Your assignment – Below are records; give the number of their lines that contain "computer", and only that number.

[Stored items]
=== Section Start ===

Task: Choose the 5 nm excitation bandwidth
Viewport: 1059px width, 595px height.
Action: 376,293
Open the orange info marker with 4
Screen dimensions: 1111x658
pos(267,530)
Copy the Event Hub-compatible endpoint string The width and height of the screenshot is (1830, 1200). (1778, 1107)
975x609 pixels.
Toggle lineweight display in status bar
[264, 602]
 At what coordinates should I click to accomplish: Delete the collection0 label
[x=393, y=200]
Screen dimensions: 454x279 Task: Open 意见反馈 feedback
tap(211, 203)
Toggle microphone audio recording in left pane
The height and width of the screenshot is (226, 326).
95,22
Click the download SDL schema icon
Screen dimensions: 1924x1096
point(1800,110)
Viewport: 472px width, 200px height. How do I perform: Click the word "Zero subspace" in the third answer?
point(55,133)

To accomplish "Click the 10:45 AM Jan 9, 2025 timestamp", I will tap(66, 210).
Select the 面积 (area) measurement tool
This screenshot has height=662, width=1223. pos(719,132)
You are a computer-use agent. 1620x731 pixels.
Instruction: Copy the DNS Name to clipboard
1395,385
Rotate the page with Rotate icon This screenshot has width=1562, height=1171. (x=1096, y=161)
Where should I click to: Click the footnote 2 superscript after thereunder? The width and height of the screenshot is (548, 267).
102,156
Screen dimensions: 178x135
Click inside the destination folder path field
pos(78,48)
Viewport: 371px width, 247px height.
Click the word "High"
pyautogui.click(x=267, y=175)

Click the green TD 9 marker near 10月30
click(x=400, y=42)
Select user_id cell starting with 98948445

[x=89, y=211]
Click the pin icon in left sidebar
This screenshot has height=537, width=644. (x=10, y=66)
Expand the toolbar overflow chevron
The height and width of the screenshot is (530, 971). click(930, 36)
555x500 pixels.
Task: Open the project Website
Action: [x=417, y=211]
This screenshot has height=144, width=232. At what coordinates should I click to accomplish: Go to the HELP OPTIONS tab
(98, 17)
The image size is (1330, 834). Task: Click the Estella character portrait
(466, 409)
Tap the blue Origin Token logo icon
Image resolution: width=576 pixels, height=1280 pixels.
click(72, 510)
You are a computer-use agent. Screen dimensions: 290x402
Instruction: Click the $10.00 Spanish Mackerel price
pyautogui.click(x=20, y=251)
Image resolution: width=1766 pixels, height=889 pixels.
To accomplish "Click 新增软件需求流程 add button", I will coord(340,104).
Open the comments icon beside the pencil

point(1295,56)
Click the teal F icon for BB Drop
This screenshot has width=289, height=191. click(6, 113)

=== Section End ===

Response area – 2